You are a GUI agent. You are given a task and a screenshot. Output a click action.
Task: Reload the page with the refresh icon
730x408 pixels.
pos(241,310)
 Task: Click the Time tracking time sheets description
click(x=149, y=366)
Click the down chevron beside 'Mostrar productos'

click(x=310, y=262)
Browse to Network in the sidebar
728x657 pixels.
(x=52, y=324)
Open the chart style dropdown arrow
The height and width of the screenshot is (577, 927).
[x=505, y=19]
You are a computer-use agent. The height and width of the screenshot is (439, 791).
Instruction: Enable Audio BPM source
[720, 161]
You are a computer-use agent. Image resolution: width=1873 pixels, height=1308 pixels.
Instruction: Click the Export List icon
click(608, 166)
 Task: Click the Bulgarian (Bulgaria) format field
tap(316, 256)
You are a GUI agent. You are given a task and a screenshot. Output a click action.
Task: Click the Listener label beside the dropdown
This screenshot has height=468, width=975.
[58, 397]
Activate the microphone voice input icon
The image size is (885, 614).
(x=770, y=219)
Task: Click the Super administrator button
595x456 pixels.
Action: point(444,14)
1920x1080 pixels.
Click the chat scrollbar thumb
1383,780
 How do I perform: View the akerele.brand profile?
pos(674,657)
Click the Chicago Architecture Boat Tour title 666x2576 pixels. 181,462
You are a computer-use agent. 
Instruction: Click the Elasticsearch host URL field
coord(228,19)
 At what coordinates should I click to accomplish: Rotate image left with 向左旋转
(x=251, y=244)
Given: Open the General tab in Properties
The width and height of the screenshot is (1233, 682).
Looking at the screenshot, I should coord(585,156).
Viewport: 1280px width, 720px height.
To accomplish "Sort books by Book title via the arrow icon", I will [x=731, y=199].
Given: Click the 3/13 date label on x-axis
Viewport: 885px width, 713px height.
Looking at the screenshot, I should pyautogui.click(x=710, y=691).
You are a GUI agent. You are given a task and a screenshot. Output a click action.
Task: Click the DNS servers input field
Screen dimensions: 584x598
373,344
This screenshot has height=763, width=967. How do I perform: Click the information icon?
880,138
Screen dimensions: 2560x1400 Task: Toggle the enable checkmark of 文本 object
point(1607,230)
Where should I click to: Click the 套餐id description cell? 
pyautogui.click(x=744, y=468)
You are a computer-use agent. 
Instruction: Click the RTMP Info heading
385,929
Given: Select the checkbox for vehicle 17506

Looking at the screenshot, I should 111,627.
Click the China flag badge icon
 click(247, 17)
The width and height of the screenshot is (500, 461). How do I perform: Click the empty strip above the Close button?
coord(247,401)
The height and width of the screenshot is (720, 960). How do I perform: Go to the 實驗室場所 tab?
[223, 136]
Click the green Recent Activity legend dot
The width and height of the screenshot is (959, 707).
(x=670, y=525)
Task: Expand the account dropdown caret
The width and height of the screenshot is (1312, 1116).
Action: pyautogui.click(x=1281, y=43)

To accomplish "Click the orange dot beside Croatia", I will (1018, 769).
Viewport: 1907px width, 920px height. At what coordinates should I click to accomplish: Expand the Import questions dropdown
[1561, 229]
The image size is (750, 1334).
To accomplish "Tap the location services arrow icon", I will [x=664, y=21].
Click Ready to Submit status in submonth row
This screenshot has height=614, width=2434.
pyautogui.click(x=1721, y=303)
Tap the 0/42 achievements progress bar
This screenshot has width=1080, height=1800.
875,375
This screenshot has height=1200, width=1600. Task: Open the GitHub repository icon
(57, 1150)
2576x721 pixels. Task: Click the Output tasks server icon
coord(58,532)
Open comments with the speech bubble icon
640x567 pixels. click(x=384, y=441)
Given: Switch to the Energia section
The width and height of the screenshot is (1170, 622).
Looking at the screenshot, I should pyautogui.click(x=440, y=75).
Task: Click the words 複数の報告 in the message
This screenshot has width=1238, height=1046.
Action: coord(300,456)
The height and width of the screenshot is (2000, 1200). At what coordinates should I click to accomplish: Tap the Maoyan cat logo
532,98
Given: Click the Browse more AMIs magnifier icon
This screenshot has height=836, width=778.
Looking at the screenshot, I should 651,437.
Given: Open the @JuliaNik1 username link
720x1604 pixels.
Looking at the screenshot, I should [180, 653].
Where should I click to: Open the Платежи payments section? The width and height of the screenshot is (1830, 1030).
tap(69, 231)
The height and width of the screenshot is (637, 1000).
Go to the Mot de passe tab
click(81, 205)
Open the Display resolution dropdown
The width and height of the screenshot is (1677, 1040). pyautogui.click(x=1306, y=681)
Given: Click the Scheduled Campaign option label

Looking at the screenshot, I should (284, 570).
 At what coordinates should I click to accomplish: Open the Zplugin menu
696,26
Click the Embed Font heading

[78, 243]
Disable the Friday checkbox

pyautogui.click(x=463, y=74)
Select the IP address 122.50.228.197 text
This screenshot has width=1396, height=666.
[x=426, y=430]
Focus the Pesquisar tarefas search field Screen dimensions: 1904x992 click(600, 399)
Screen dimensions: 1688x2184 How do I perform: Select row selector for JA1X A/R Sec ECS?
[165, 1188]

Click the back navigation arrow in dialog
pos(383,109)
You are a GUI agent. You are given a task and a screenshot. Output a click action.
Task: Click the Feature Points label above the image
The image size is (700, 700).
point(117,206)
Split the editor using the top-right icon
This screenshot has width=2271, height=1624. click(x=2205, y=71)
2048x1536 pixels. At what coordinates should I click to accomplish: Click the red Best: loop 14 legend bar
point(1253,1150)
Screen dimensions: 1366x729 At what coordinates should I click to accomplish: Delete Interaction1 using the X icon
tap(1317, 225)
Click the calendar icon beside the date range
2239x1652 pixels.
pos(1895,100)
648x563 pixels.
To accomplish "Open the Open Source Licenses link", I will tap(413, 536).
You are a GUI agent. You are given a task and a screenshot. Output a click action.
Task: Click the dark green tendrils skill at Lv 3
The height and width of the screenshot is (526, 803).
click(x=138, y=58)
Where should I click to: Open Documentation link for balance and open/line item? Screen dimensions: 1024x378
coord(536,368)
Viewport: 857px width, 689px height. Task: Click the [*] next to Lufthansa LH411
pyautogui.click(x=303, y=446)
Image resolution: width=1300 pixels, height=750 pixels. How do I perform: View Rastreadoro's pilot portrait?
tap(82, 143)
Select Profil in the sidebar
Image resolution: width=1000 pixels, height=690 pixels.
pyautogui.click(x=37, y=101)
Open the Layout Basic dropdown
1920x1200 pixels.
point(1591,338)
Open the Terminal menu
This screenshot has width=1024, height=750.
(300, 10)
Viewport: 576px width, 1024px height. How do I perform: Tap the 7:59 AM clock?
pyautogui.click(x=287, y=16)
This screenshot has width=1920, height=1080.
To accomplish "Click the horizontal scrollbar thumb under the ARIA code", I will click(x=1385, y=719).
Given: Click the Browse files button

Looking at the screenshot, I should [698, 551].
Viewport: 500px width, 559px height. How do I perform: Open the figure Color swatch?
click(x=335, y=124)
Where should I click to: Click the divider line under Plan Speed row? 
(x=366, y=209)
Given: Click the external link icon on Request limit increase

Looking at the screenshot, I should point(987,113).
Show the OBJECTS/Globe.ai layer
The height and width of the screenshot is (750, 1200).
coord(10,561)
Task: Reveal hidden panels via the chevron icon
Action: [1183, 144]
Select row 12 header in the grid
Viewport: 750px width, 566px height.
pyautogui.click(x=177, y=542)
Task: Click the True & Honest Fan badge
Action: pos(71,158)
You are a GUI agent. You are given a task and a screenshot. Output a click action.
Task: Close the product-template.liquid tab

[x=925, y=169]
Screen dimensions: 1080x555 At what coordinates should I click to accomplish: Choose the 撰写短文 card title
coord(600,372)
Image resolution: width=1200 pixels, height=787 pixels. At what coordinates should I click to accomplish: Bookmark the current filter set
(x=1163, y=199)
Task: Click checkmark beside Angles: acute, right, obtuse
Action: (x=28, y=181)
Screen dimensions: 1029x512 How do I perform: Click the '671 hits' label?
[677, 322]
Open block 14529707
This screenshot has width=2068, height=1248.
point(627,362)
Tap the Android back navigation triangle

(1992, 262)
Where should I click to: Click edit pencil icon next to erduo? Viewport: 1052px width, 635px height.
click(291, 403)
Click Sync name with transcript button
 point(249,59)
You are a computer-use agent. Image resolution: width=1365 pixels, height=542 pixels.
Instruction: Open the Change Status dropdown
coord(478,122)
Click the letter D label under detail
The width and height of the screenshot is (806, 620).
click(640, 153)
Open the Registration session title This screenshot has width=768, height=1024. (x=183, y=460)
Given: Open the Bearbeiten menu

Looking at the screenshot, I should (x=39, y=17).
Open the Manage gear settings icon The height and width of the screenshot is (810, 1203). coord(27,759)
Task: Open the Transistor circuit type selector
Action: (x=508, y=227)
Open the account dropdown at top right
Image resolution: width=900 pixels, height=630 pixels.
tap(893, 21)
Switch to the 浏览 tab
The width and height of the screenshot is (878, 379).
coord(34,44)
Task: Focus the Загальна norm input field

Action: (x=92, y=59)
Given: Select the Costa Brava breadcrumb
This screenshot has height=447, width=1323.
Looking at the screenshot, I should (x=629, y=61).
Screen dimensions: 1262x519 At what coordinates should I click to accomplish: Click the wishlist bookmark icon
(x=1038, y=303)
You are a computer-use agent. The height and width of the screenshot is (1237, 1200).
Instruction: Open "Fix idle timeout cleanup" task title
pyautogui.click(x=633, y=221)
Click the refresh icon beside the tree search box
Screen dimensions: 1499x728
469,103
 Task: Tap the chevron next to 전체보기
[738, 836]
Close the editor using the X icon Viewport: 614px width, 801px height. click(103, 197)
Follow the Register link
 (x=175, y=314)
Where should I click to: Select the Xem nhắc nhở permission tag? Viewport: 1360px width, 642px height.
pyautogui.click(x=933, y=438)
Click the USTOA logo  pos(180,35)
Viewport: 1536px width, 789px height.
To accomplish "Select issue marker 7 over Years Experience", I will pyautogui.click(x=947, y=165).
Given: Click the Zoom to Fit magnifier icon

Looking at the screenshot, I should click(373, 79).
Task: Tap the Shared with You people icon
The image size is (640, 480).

Your goal | Gather every line of the records above that contains the word "size", treating uppercase and lowercase as different.

The result |
The image size is (885, 614).
The image size is (750, 1334).
The image size is (700, 700).
The image size is (640, 480).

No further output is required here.